Work required:
Look below for the line that contains "Image resolution: width=1680, height=2194.", then copy it and each following line exactly, through and including the line that contains "060-12 22 90".

Extracted information:
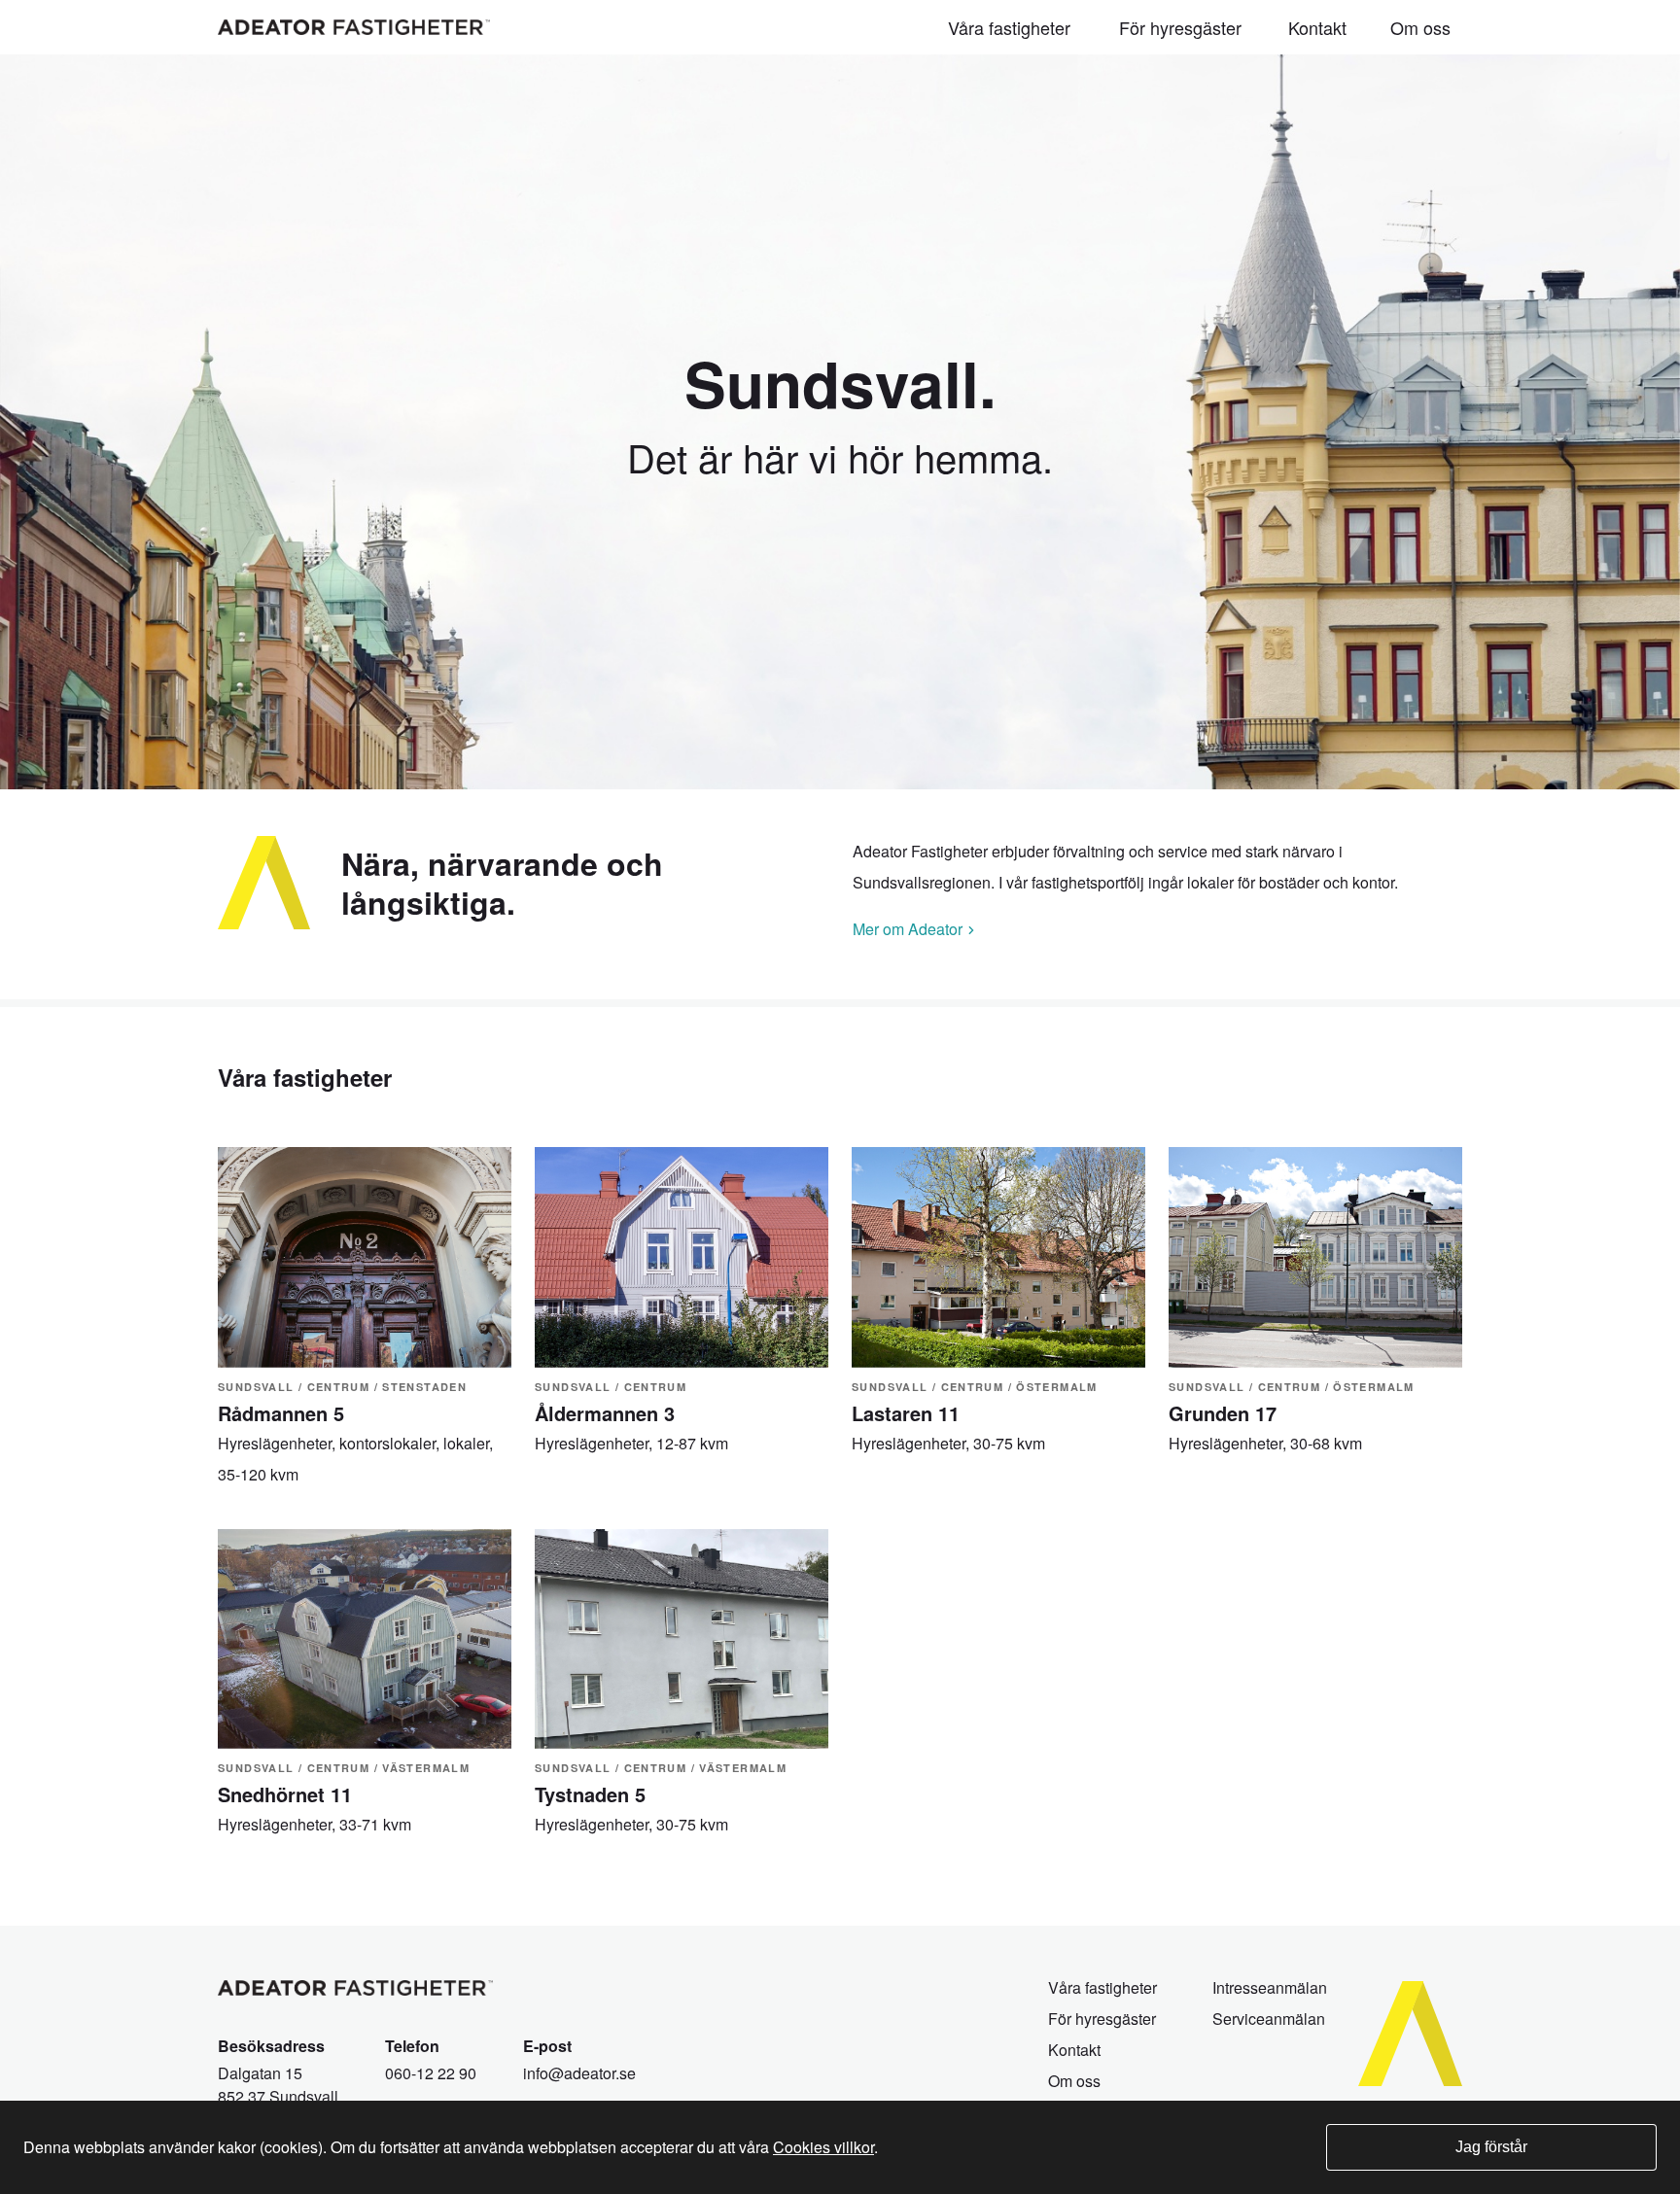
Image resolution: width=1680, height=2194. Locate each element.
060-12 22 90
---
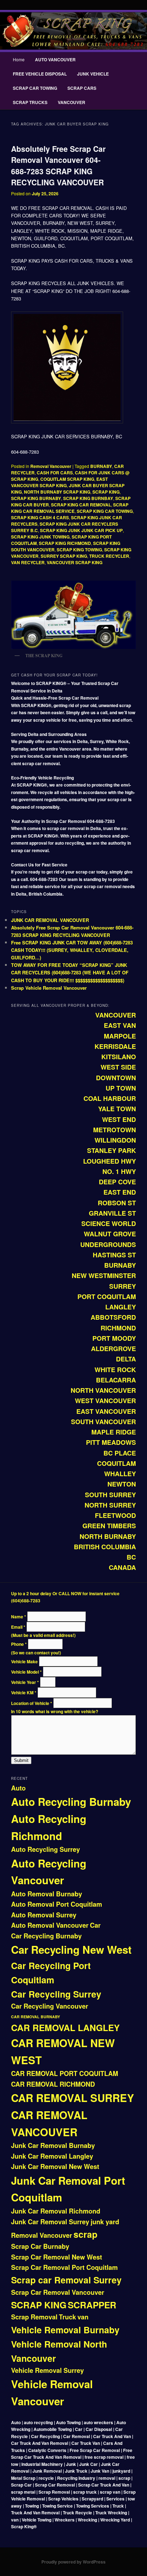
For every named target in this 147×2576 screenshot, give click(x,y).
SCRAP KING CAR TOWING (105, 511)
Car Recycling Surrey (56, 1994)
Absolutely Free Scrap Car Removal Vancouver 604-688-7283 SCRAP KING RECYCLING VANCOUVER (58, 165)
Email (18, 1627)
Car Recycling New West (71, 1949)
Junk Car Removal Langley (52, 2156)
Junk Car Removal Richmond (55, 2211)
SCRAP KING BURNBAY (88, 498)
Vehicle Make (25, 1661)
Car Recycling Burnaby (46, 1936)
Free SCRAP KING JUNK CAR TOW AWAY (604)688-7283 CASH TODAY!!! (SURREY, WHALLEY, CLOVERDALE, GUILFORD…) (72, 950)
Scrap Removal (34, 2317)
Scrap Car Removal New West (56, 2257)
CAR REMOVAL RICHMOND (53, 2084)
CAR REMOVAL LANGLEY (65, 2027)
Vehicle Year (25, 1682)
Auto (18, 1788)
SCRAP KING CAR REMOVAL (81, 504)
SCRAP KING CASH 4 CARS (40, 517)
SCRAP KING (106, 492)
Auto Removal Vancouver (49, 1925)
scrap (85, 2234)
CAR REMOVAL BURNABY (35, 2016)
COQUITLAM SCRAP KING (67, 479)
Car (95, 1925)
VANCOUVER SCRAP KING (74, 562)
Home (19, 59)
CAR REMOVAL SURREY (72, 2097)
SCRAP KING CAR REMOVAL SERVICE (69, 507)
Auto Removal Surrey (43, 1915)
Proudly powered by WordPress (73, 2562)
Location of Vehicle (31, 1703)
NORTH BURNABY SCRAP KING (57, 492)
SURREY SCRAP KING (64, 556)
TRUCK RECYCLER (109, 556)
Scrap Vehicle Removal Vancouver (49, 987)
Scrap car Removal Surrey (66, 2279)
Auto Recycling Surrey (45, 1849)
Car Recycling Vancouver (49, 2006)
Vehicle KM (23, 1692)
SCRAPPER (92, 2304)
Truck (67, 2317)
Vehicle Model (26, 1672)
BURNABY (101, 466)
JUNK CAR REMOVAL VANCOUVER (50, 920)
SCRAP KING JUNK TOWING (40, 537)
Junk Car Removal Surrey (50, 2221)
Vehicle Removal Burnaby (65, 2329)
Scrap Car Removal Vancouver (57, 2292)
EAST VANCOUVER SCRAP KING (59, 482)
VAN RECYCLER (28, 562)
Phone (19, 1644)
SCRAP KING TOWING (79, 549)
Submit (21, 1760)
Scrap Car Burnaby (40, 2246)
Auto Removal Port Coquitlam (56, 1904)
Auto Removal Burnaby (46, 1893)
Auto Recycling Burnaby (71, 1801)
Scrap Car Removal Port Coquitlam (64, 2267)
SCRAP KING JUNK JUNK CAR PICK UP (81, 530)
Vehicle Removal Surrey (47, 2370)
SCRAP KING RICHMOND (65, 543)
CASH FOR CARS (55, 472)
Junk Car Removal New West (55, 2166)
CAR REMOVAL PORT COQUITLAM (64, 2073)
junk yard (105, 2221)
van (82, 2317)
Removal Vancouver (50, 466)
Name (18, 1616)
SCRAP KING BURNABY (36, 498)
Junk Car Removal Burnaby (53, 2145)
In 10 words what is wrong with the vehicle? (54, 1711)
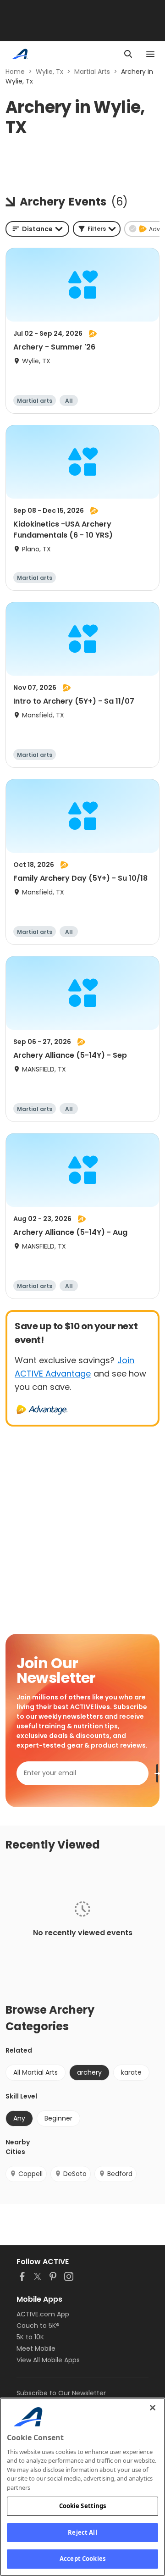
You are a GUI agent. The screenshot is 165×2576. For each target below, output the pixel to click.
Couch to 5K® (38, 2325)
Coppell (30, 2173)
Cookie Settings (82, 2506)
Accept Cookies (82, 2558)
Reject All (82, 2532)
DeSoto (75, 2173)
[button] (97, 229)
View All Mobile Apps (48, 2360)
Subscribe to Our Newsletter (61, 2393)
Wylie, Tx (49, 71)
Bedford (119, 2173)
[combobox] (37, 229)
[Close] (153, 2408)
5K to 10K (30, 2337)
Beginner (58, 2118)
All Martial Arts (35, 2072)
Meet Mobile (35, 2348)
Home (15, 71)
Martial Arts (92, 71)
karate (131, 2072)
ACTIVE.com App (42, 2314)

Answer space:
Image resolution: width=1680, height=2194. Locate each element.
060-12 22 90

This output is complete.